**** Page extract

Making homemade sausages and salami is an annual family tradition for many European families. For my family, it has always been the women that make the ‘kolbasi’ and it happens during the middle of winter, when the temperature is below 17°C and the air is crisp and dry.

In the village, kolbasi were typically made at the beginning of January, in time for the Orthodox Christmas. The pig was slaughtered and all of the off cuts would find their way in the sausages, so that nothing was wasted. This included the tongue, lungs and spleen, however it was important to poach the organs before adding to the kolbasi mix.

Here in Australia, we use a basic pork mince with a medium amount of fat. You can mince the meat at home, or to make life easier just ask your butcher to mince it for you. To flavour the kolbasi, softened leek and a mix of chillies and peppers are added. Other recipes call for mint and garlic, the combination really is personal preference.

********
**** Provided data

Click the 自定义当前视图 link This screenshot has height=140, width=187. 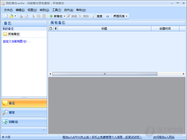coord(16,41)
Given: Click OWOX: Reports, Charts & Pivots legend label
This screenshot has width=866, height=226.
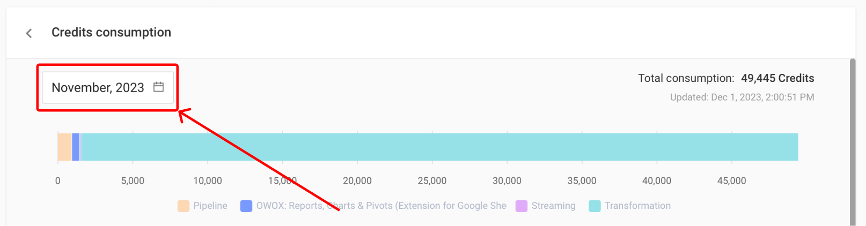Looking at the screenshot, I should (381, 206).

********

Problem set:
• a. From the sausage-making text, reproduce the part that opens with the words containing "In the village, kolbasi" and closes with "the kolbasi mix.".
• b. Condense the paragraph of the sausage-making text beginning "Here in Australia" into a short bulleted list that keeps its main facts.

Responses per task:
• a.
In the village, kolbasi were typically made at the beginning of January, in time for the Orthodox Christmas. The pig was slaughtered and all of the off cuts would find their way in the sausages, so that nothing was wasted. This included the tongue, lungs and spleen, however it was important to poach the organs before adding to the kolbasi mix.

• b.
- Basic pork mince with a medium amount of fat is used in Australia.
- The meat can be minced at home, or a butcher can mince it.
- Kolbasi are flavored with softened leek and a mix of chillies and peppers.
- Other recipes use mint and garlic; the combination is personal preference.